The first leaves drifted free of dying branches, and need had become its own wish—little it could matter. She reached out to touch him.

But he shoved away and turned his back on her. Yvgenie wanted her not to touch him, not to make him touch her, please, no—and he stopped cold, if only because there was nothing in the world Yvgenie could do to stop her. Not fair, not fair to wish someone who could not even hear her doing it, not fair to insist on her own way with someone who could do no more to stop her or Kavi than he was doing now.

The mouse could never do that—never hurt her father never hurt this boy…

But mother thinks otherwise. And expecting something is a wish, isn’t it? The mouse can’t hurt anybody. The mouse—can’t. That’s why I like her better.

Ilyana’s not that good. Ilyana’s her mother’s daughter. But what’s the mouse to be, uncle, grown-up and lonely for the rest of her life because she can’t want anybody?

That’s crazy, her father had used to shout at her mother. Because we both want something, you have to want not?

“Yvgenie,” she said, in the mouse’s voice, very soft, very quiet, and held her hand a little away from touching him, making herself not want him the way she wanted Kavi. “Yvgenie, I’m sorry. It’s safe. Please look at me if you want to.”

One had to be careful with ordinary folk. And when he did look at her, one could never know whether it was wizardry or not or whether she was only deceiving herself.

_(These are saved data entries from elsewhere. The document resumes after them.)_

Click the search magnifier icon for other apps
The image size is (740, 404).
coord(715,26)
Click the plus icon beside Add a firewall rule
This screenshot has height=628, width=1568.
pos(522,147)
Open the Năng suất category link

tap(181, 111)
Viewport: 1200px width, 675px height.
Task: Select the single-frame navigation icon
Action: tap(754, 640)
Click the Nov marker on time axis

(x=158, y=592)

She said, with as much honesty as she could find, “People have to love me if I want them to, even wizards, especially wizards, uncle says, because we hear magic—but ordinary people, too, if we want them to. They can’t help it.”

“A spell?” he asked her.

“I don’t know what you call it. I don’t. I just didn’t want in be alone all my life and I wanted Kavi back—I never wanted anything bad to happen to anyone, I never did, I don’t know what’s gone wrong, or why it was, except it’s wrong to want people to love you—”

He touched her cheek and looked her in the eyes. “If I’m bewitched, I don’t care, so long as you love me back—that’s what matters, isn’t it? I love you, I do, the same as he does. And I don’t care why—”

It hurt. God, it hurt.

He said, then, faintly, “Damn him.” He shut his eyes, and she wished, aching, Don’t do that to him, Kavi. Please. It’s not fair.

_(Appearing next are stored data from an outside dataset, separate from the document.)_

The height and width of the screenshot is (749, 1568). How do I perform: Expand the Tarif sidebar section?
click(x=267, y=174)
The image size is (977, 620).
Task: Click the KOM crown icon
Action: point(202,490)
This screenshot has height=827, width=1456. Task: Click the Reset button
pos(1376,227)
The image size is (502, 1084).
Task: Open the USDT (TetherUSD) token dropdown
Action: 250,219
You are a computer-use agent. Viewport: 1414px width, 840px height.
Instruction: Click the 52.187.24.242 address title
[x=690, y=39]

Yvgenie sank down where he was, head on his arms, not looking at her. There was pain, that was all she could hear, pain and fear and not wanting her to die because of him, when he was already sure he would die, and follow her, and do anything he had to to stay with her until someone put an end to him—because he would not leave her—not so long as he existed—

Nor touch her again, so long as he could help it, no matter what he killed—

“Please,” he said without looking at her. “Please just leave me alone.”

She wanted—but wanting stopped short of hurting him again. She went back to her book and sat down and wrote.

I wanted someone like my father. I didn’t know what I was wanting. I don’t know what my father is with my mother, what Kavi is and what she was. Now I know what it feels like. Now I know and I can’t do anything. There’s nothing I can wish that doesn’t hurt and there’s nowhere for me to go but with Yvgenie, because

A leaf fell onto the paper. Other leaves were falling, some on the ground, a few into the fire, where they flared and burned and perished.